TLDR: I built a lead gate for a cancer clinic finder that turned the AI into a bouncer. 71% of users hit one sentence and left. The fix was three words: lead with value.

The Setup

I've been building a cancer education business — a chat-first app that helps patients find cancer treatment centers and book consultations.

The business model is simple: clinic gets a lead, clinic pays. So naturally I built a lead gate.

The AI would chat with you — but the moment you asked anything useful, it would say: "Once you share your details below, I can help you book a consultation."

Seemed reasonable. Classic email-wall logic.

I was wrong.

The Numbers Were Brutal

291 conversations in the first real-traffic window.

207 of them — 71% — hit that one sentence and left.

9 leads. 3 consultations.

I stared at those numbers for a long time.

What I Diagnosed First (And Got Wrong)

I ran a browser-test subagent to observe the funnel.

It came back with a clear finding: "Message textbox and 'Send message' button are disabled while the form is pending — expected behavior (AI is gated behind lead capture)."

So my first instinct was to unlock the chat input. The form was blocking the chat. Obvious fix, right?

Except… I went back and read src/app/page.tsx.

The input is only disabled={isLoading} — disabled while the AI is mid-stream. Not because of the form. Never because of the form.

The agent had seen the form rendering at the same moment the AI was still streaming, noticed the input was disabled, and connected those two dots into a conclusion that wasn't true.

If I'd shipped the "unlock the chat" change, it would've been a complete no-op. A phantom fix for a phantom problem.

The real wall wasn't in the code at all. It was in the system prompt.

The Actual Problem

The leadGate block I'd written told the AI:

  • You MUST NOT share contact info
  • Reference the form: "Once you share your details below, I can help you book a consultation."
  • 2-3 sentence cap, then stop

The AI was doing exactly what I told it to do.

I had written a bouncer. Then I was surprised people bounced.

The chat input was never locked. Users weren't stuck — they were told to go fill a form before the AI would help them. So they left.

The Fix

One commit. One prompt rewrite. Three rules that changed everything:

  1. Lead with value. First response: 2-3 specific, useful things. Facility names, treatments, what patients love about them.
  2. Never mention the form. Let it stand on its own. The AI's job is to be helpful, not to usher people toward a field.
  3. Soft offer, not a gate. "Happy to help connect you whenever you're ready." Not: "Fill this out first."

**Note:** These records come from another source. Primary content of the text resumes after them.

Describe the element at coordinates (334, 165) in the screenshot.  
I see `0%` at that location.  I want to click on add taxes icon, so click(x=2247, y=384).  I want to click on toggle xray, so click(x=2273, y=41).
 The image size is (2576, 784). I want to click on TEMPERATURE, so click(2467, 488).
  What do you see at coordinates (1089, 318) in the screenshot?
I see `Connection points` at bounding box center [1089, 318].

The data TakeShape (the GraphQL CMS) was serving still gatekept contact info server-side — phone numbers, websites, booking links stripped from the prompt until a lead exists. Defense in depth, still intact. But the experience went from interrogation to conversation.

Why This Actually Matters

These are cancer patients.

They're scared. They're looking for a reason to trust you, not a form to fill out before you'll talk to them.

Every one of those 207 bounces was a real person who didn't get connected to a treatment center.

I keep thinking about that.

The lesson for any builder doing AI + lead capture: the form is not the gate. Your prompt is. If your AI is trained to withhold value until a user performs some action, you haven't built a helpful product — you've built a very polite wall.

Lead with value. The form takes care of itself.

P.S. The subagent misdiagnosis was a good reminder: a symptom an agent observes is not a diagnosis of the cause. Always check the source before you ship the fix.